The French luxury brand beat its sales target in 2011 on the back of a better-than-expected performance during the crucial year-end holiday season, and it expects revenues to continue growing at a double-digit rate this year, depending on how well it can keep pace with demand.
“We are approaching 2012 with confidence,” Mireille Maury, managing director of finance and administration at Hermès, told WWD. “Demand is very strong and our sales growth depends on our capacity to respond to it.”
Hermès is opening two leather goods factories in France this year and plans to hire at least 600 additional people, more than half of them in its workshops, to cope with bottlenecks that have curbed sales of some items, such as leather goods.

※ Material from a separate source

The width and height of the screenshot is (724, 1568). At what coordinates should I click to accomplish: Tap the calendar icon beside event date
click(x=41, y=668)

Maury reiterated the firm’s medium-term target of posting a 10 percent annual revenue increase at constant exchange rates. Hermès did significantly better than that in 2011, with a sales increase of 18.3 percent, exceeding the company’s most recent forecast of a 15 to 16 percent bump.
The firm, which will report full results on March 22, again raised its guidance for last year’s operating margin, which it now expects to exceed 30 percent of revenues in 2011 versus 27.8 percent in 2010.

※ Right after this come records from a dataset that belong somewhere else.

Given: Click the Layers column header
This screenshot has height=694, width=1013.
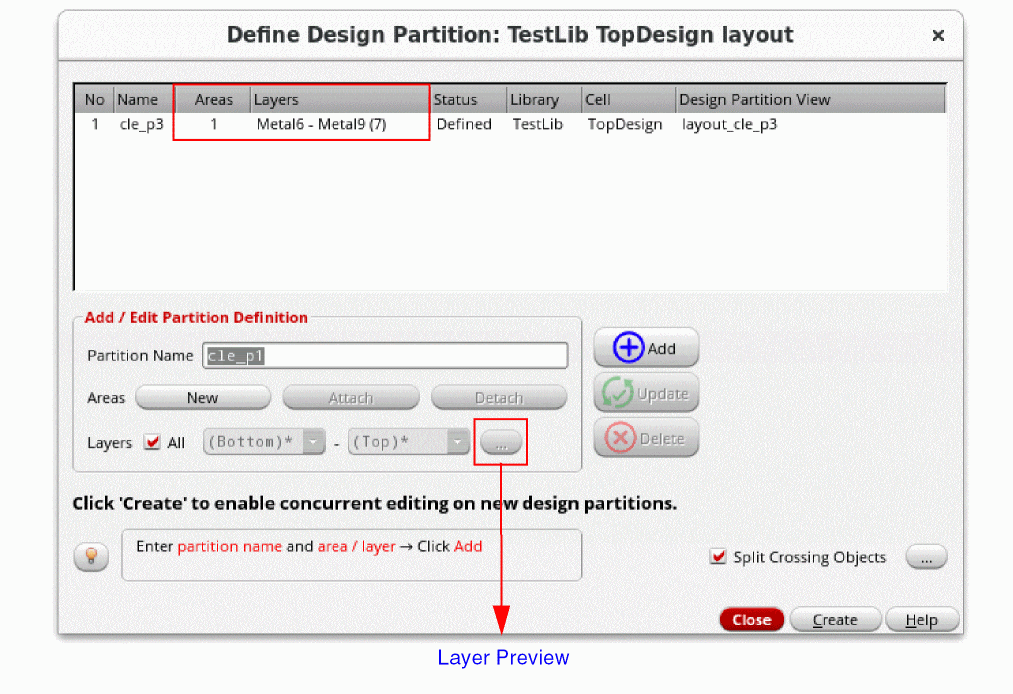Looking at the screenshot, I should [x=276, y=100].
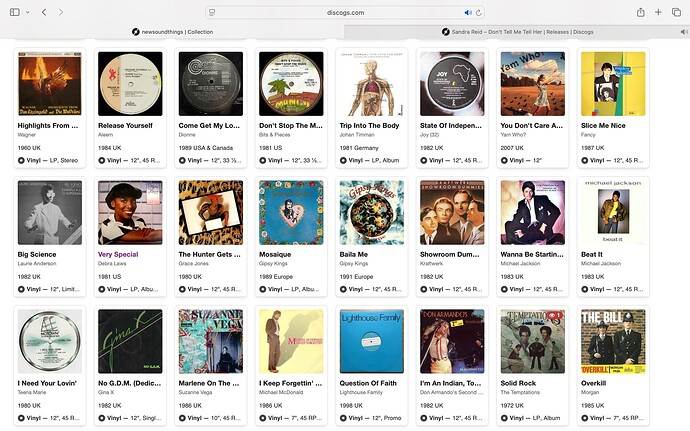Open the Very Special release link
Screen dimensions: 690x431
tap(118, 254)
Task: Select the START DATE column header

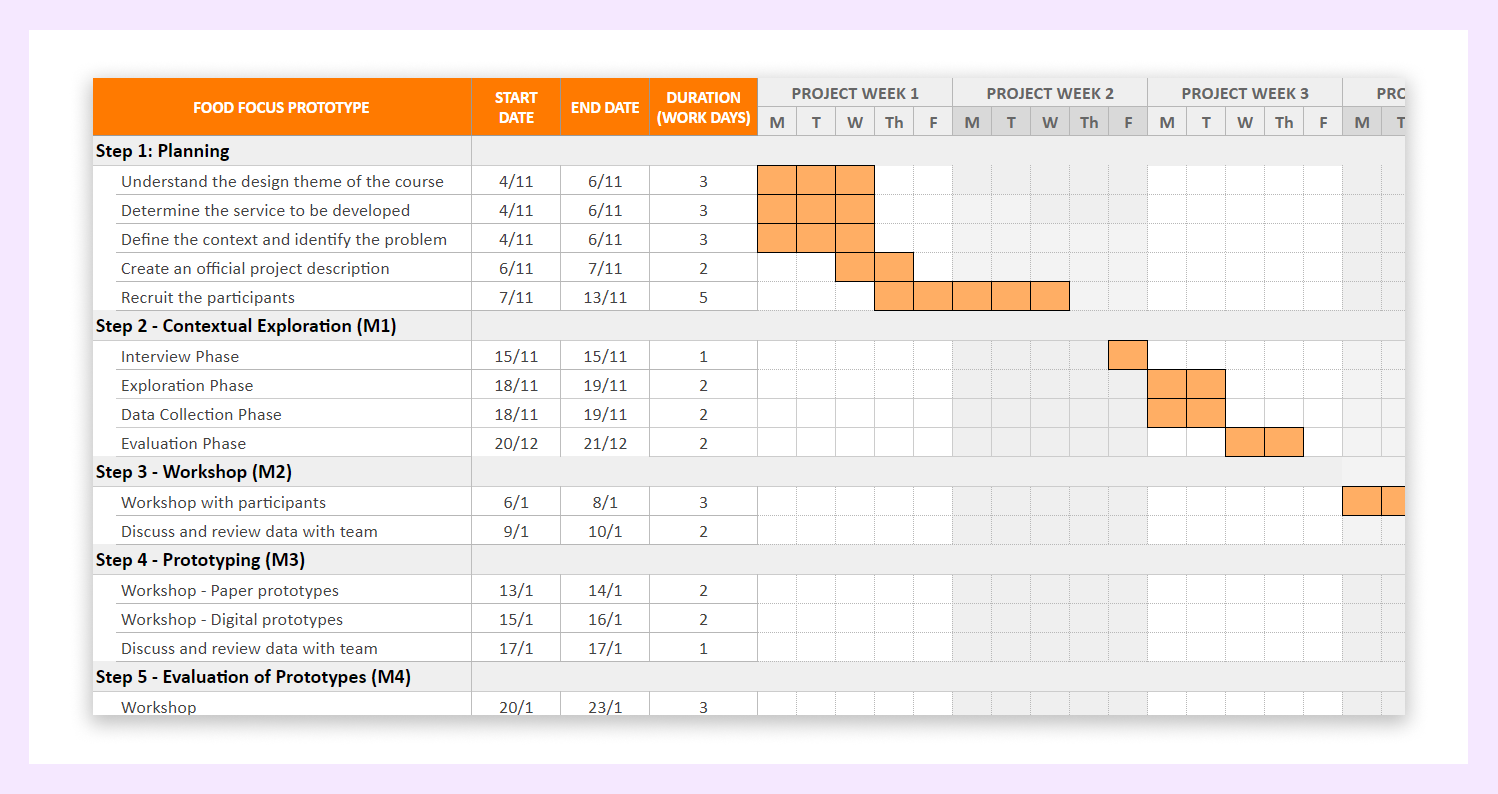Action: click(x=516, y=108)
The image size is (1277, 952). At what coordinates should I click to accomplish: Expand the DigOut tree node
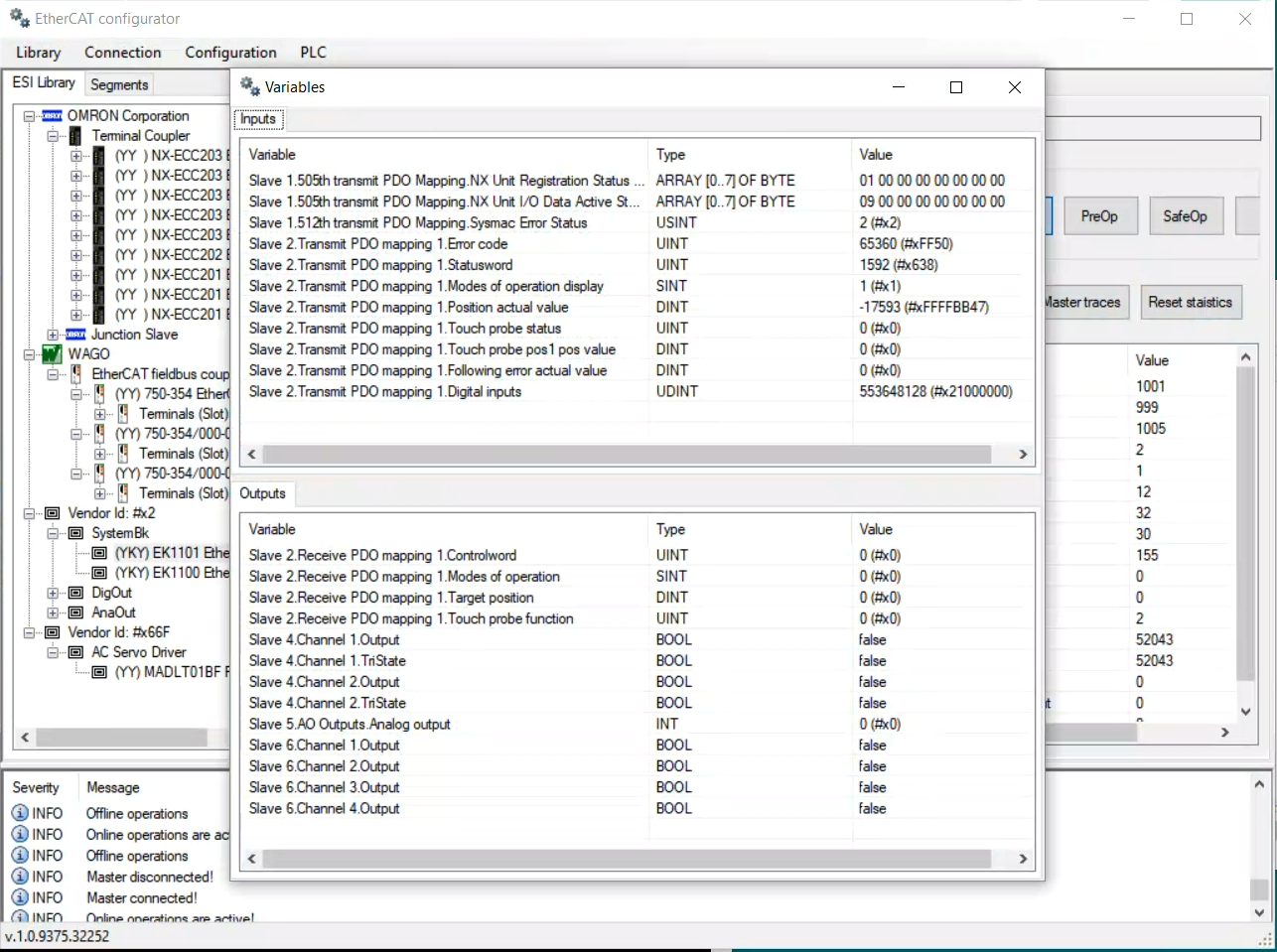53,593
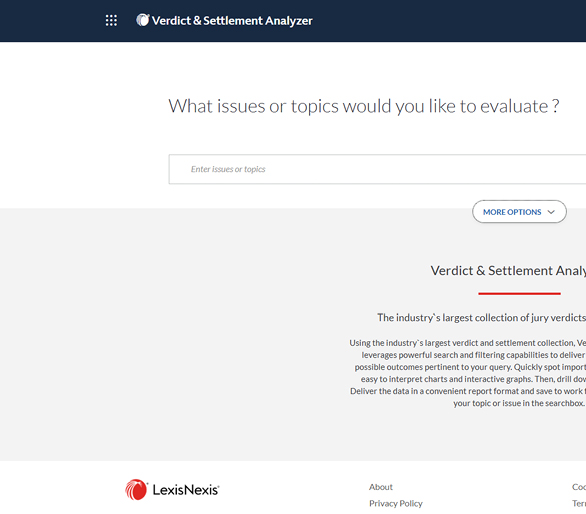Click the partially visible "Ter" footer link

tap(579, 504)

“[Last year] was all the more exceptional in that it came after a very strong 2010, meaning that in the space of two years, sales grew by more than 40 percent at constant exchange rates,” said Maury.

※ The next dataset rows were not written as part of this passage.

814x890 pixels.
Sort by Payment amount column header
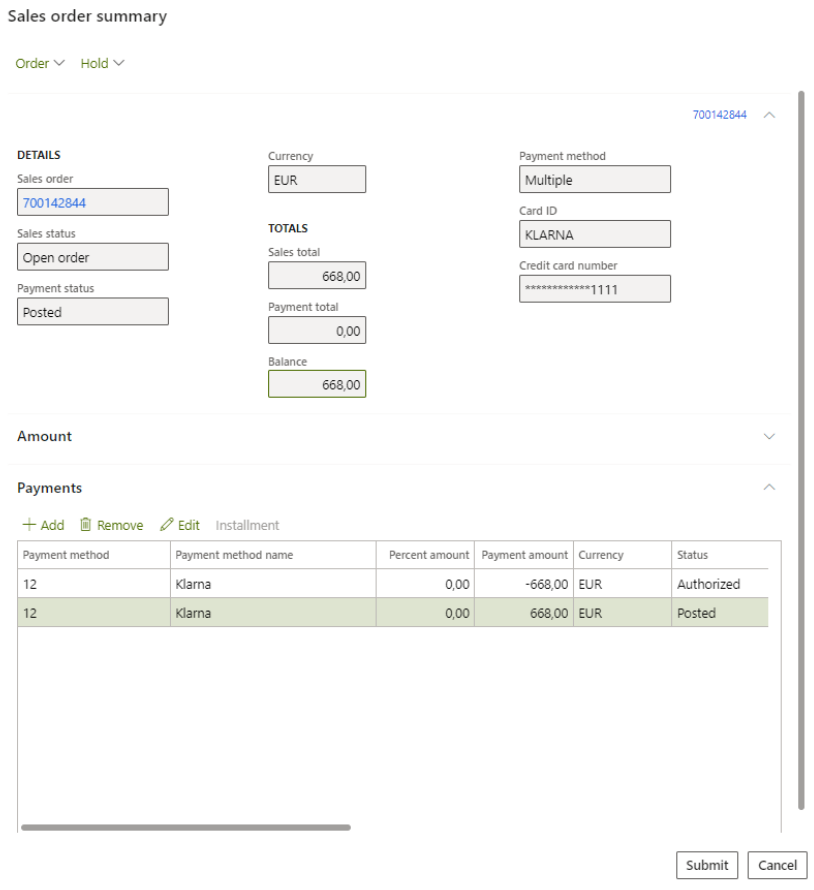coord(524,555)
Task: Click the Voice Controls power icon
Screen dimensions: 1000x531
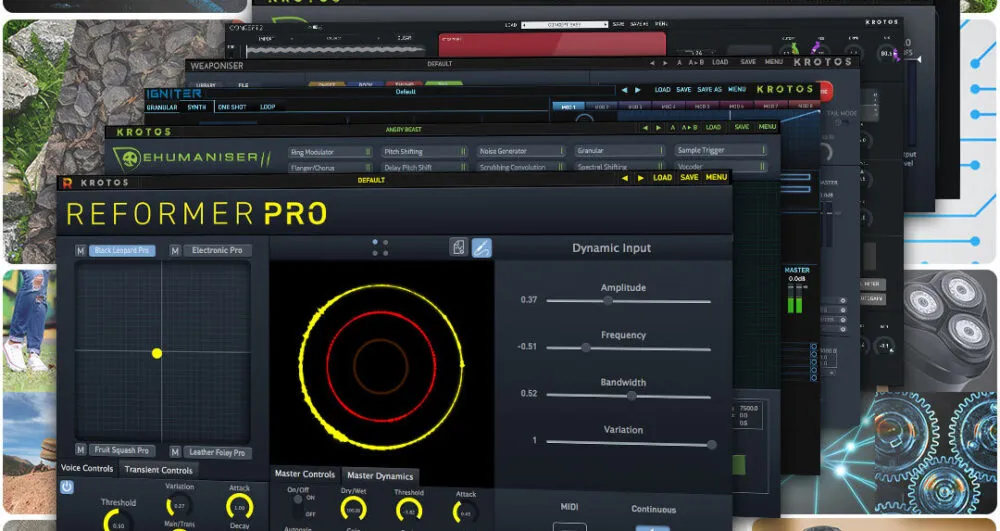Action: (67, 487)
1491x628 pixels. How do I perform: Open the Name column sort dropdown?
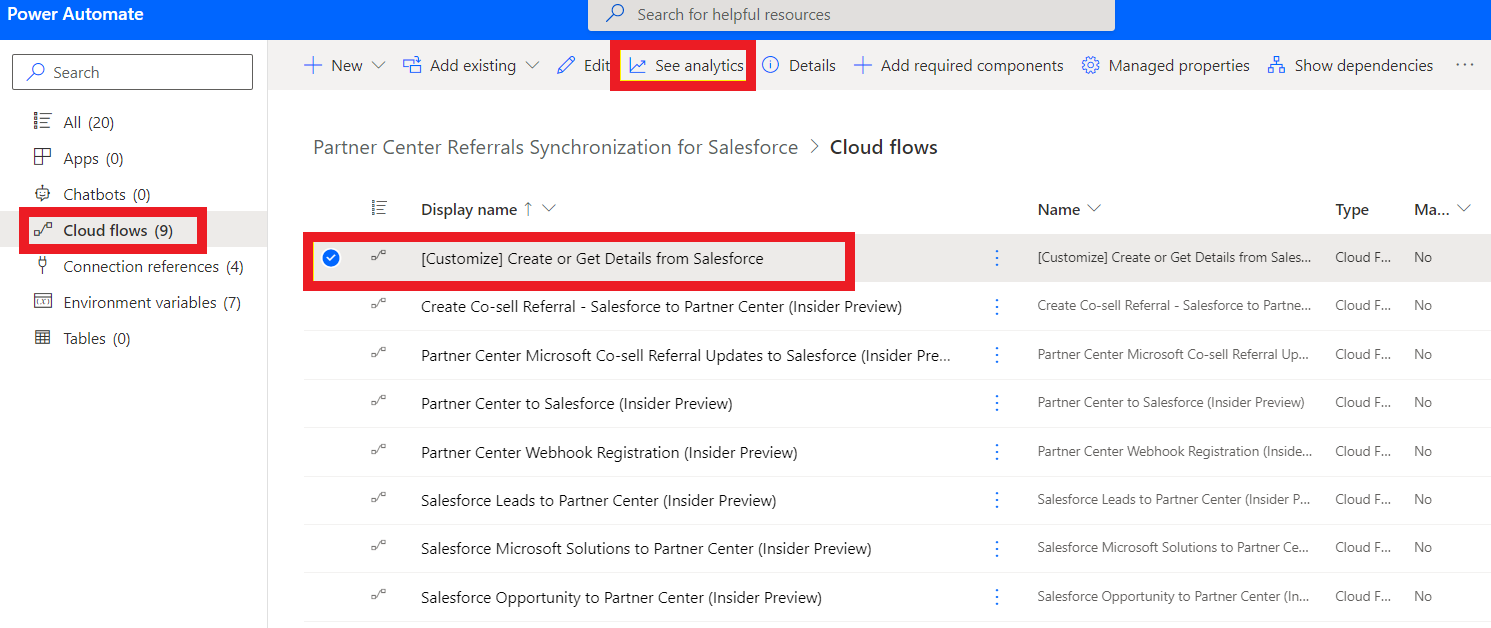point(1094,209)
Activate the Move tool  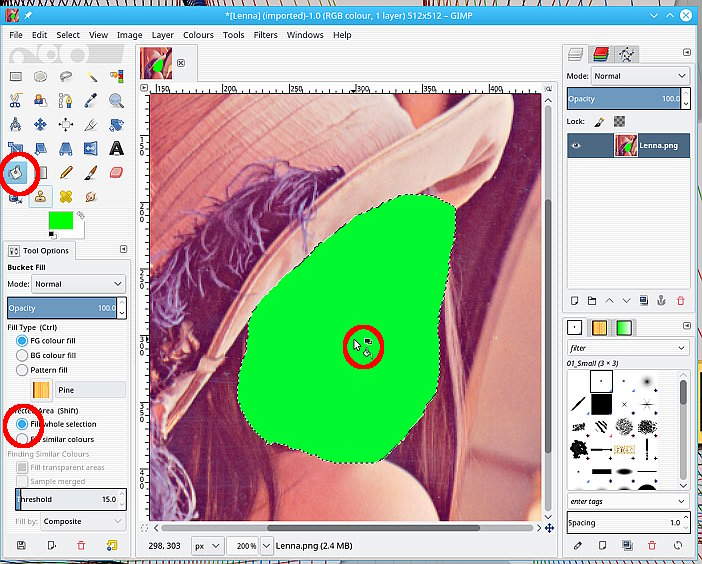(41, 124)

The data confirmed that luxury sales maintained momentum heading into the new year, despite fears of a fresh recession in the euro zone and signs that growth rates are normalizing in China.
LVMH Moët Hennessy Louis Vuitton, which owns a 22.3 percent stake in Hermès, said revenues advanced 20.4 percent in the three months to Dec. 31, while Burberry and Compagnie Financière Richemont posted gains of 22 percent and 24 percent, respectively.
Hermès reported revenues rose 15.8 percent during the period to 852.5 million euros, or $1.15 billion. Stripping out the impact of currency fluctuations, sales were up 14.3 percent in the fourth quarter. All dollar rates are calculated at average exchange rates for the period concerned.
Revenues from its network of directly owned stores rose 15.5 percent in the fourth quarter. Sales of ready-to-wear and fashion accessories were up 28.8 percent, while silk and textiles registered a 15.5 percent increase. Leather goods and saddlery rose by 10.2 percent, hampered by insufficient production capacity.
Wholesale revenues were up 14.3 percent in the fourth quarter, with perfumes up 17.1 percent, watches posting a 14.9 percent increase and tableware rising 7 percent.
In regional terms, non-Japan Asia again registered the best performance in the quarter, up 26 percent, followed by Europe — excluding France — which posted a 19.4 percent rise. In the Americas, sales rose 16.7 percent in the fourth quarter.
Hermès said it would pay an interim dividend of 1.5 euros, or $1.94, per share on March 1. In 2011, the company bought back a total of 1,292,215 shares worth 286 million euros, or $323.6 million.
Hermès opened 13 units, renovated or enlarged eight stores and took over four concessions. It plans to open or renovate another 15 stores in 2012, with planned openings in Taiwan and Abu Dhabi in April.